Efficacy and safety of transarterial chemoembolization plus sorafenib in patients with recurrent hepatocellular carcinoma after liver transplantation

Objectives: To explore the benefit and safety of transarterial chemoembolization (TACE) in combination with sorafenib in patients with recurrent hepatocellular carcinoma (HCC) after orthotopic liver transplantation (OLT).

Methods: In this multi-center retrospective study, 106 patients with recurrent HCC after OLT were included. Fifty-two patients were treated with TACE plus sorafenib (TS group) and 54 were treated with TACE alone (TC group). Primary and secondary endpoints including overall survival (OS) and progression-free survival (PFS), and safety were assessed.
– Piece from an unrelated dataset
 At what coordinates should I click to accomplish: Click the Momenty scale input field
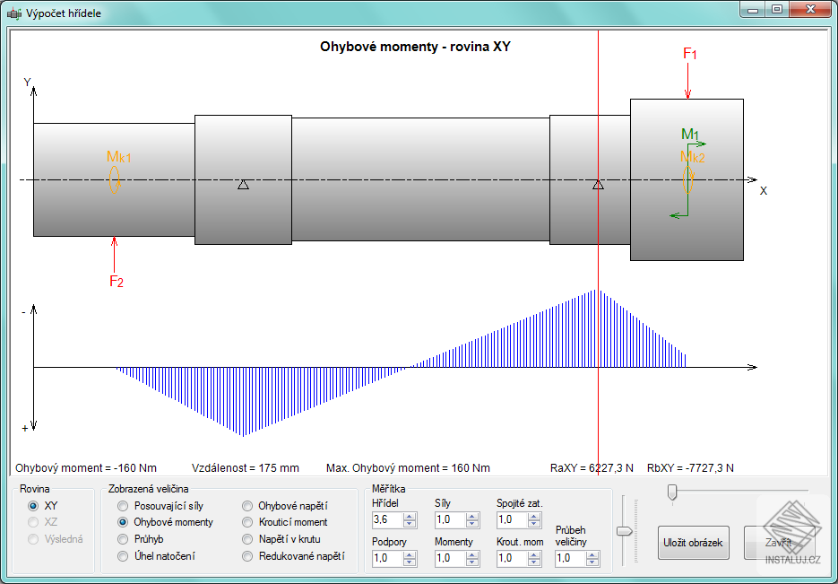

Results: The median OS (17 vs 10 months, P=0.035) and PFS (12 vs 6 months, P=0.004) in the TS group were longer than those in the TC group. On multivariate analysis, BCLC stage (HR [hazard ratio]=0.73 [95% CI, 0.27–0.99], P=0.036) and sorafenib medication (HR=2.26 [95% CI, 1.35–3.69], P=0.01) were identified as independent prognostic risk factors for OS. No severe adverse events related to sorafenib were noted in the TS group. Four patients discontinued sorafenib due to intolerance.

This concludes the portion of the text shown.